§ EXERCISE INSTRUCTIONS: Copy the records verbatim, from the line containing "You are a computer-use" through the line containing "click(x=873, y=102)", including both of those lines.

§ TASK MATERIAL:
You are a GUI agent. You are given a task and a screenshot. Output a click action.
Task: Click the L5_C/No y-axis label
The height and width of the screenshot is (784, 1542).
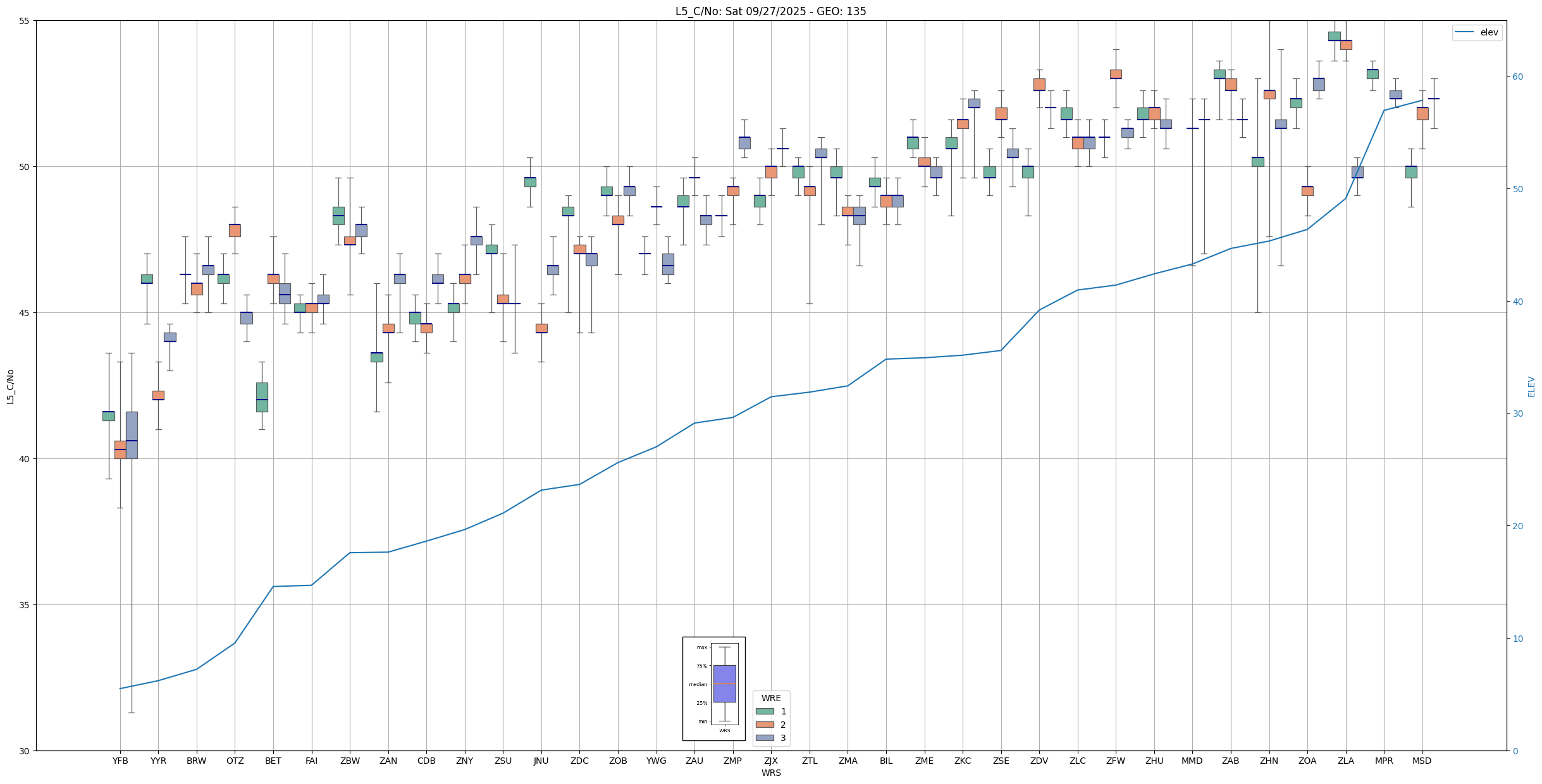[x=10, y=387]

---

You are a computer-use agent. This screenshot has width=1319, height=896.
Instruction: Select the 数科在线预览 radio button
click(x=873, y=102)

---

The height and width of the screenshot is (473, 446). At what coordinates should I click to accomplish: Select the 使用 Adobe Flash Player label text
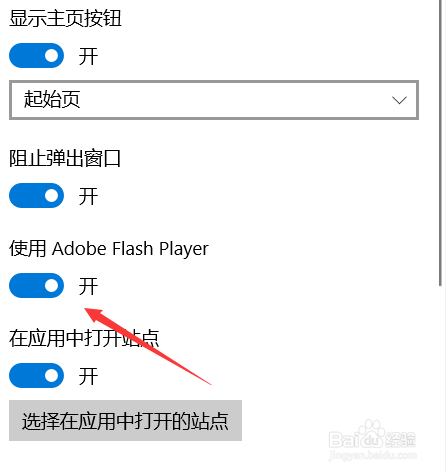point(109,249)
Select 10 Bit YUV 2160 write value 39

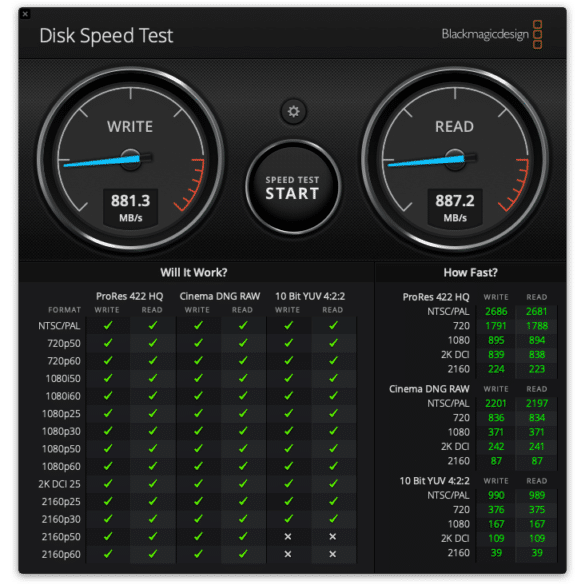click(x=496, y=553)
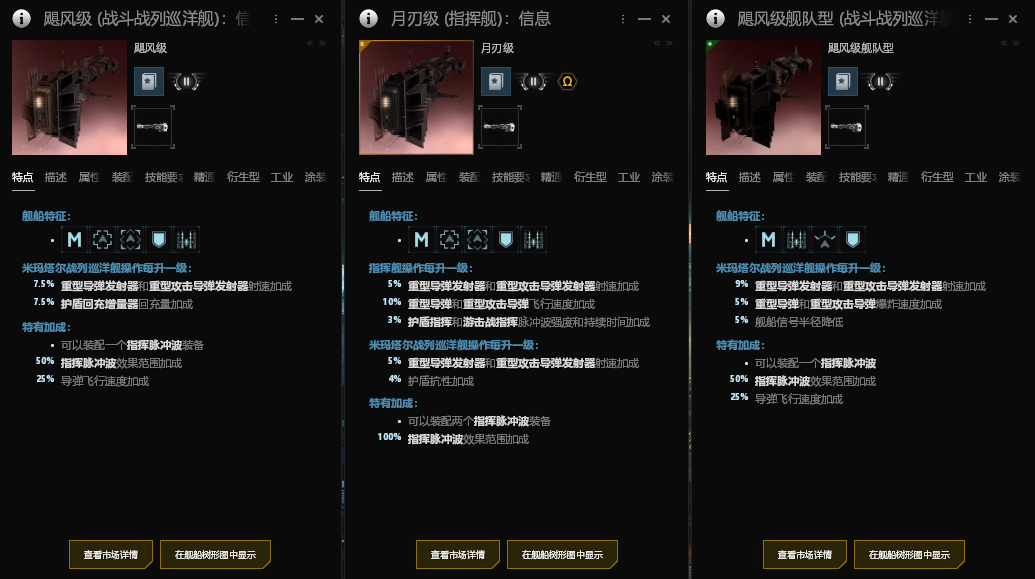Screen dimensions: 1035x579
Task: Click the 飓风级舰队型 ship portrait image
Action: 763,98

§ RIGHT ANSWER:
You are a computer-use agent. This screenshot has width=1319, height=896.
Instruction: Select the 数科在线预览 radio button
click(x=873, y=102)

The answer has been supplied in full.